▶ _PASSAGE TO READ_:
*****

The strong run for REITs finally ended, as they lost -3.1% in September. Despite that REITs are still up almost +25% for 2021.
Oil gained +9.9% in September, breaking through the US$75 a barrel level for the first time since the fall of 2014. Gold, often considered a save haven, lost -3.6% for September, and is down -7.5% for 2021. The diversified Bloomberg Commodities Index gained +5.0%, and is up +29.1% for 2021.
In September, the Canadian Dollar (CAD) lost -1.0% against the US Dollar, bringing it back to where it started the year. Against the Euro, CAD gained +0.7% for the month.
September 2021 Economic Indicator Recap
Below are the readings received in September for the major economic indicators: central bank interest rates, inflation, GDP and unemployment.
Below are the current readings on a few other often followed economic indicators: retail sales and housing market metrics.
A Closer Look at the Canadian Economy
Canada’s unemployment rate dropped to 7.1% in August, the lowest rate since the COVID-19 pandemic began in early 2020, as most regions implemented reopening plans. The economy gained 90,200 jobs, 68,500 of which were full-time jobs and 21,700 were part-time jobs. Combined with gains seen in June and July, total employment is now only 156,000 jobs away from February 2020 levels.
Housing prices across Canada continued to slow in August, gaining +1.0% vs after several months of gains in excess of +2.0%. Gains were led by again by Ottawa (+2.1%), followed by Montreal (+2.1%), and Hamilton (+1.7%). For the sixth consecutive month all 11 major housing markets were positive.
The level of new housing starts declined -3.9% to 260,200 in August, the third straight month of declines. Urban housing starts declined -4.7%, due to a decline of -5.7% in multi family urban home construction. One of the main trends in housing during the pandemic as touted in the media, was urbanites leaving places like the GTA (Greater Toronto Area) and moving to much less expensive parts of Canada like the Maritimes. It seems that housing construction is starting to reflect that. Building permits issued declined -3.9% in July to $9.9 billion, with seven provinces contributing to the loss. Alberta was the largest decliner at -24.3%, while Ontario declined -10.5%. Alberta also led the declines in the non-residential sector with a decline of -46.9% (!). Canada wide, non-residential construction declined -5.6%
The inflation rate for August was +0.2%, and +4.1% on an annual basis – the highest annual inflation rate since March 2003. Part of the reason for the higher level of inflation is the lower price levels seen in the midst of the worst of the pandemic in summer 2020. Most of the increase was attributed to rising gasoline prices. Core inflation which excludes more variable items such as gasoline, natural gas, fruit & vegetables and mortgage interest was +3.5%.

*****

▶ _RECORDED DATA_:
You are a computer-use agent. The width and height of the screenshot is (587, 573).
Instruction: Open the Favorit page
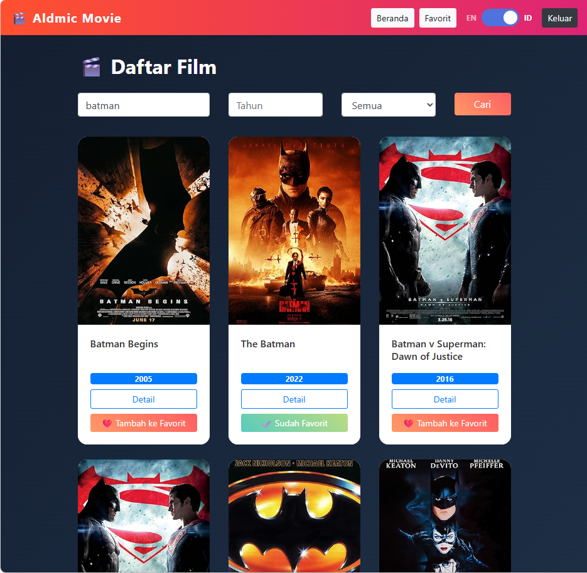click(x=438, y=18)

*****

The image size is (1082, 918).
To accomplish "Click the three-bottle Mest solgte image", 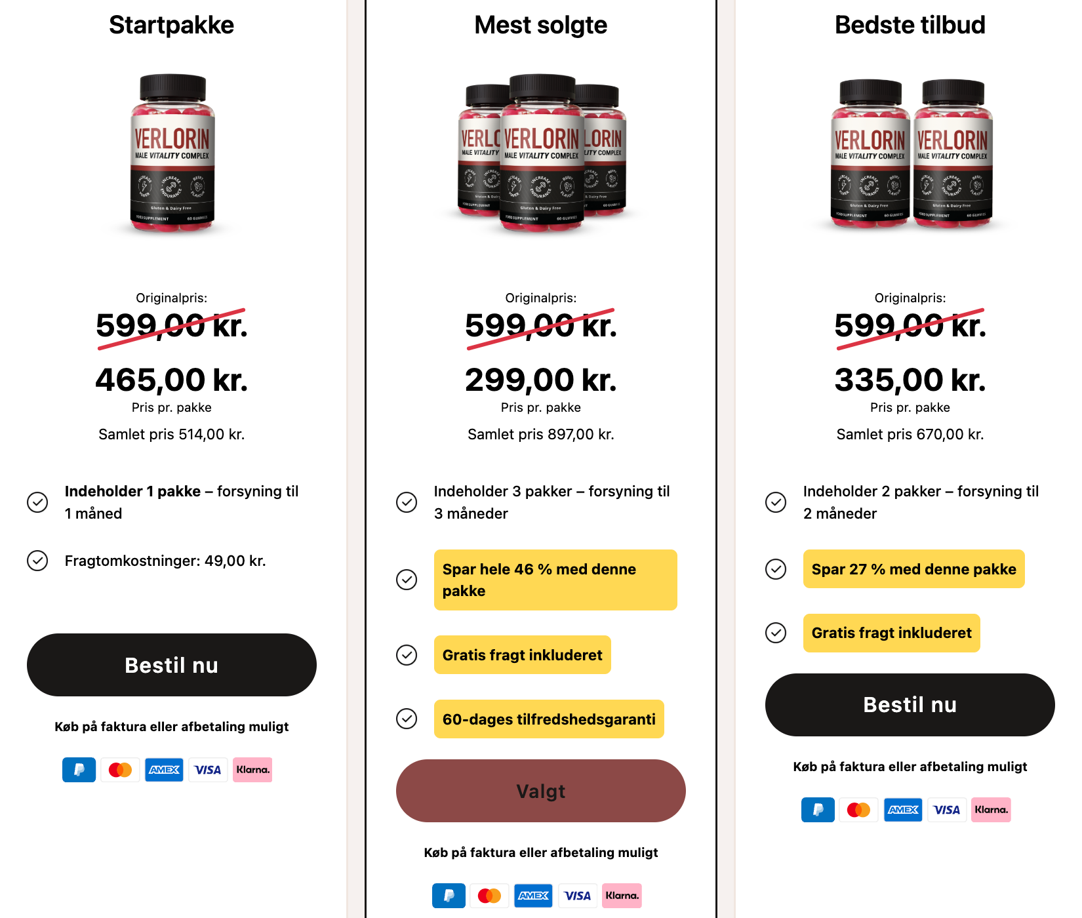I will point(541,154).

*****

▶ _WHAT IS NEEDED_: Copy the economic recap from "September 2021 Economic" to "GDP and unemployment.", swapping "interest rates" for "lending rates". The lines above are separate material and have no connection to the economic recap.

▶ _SOLUTION TO THIS TASK_:
September 2021 Economic Indicator Recap
Below are the readings received in September for the major economic indicators: central bank lending rates, inflation, GDP and unemployment.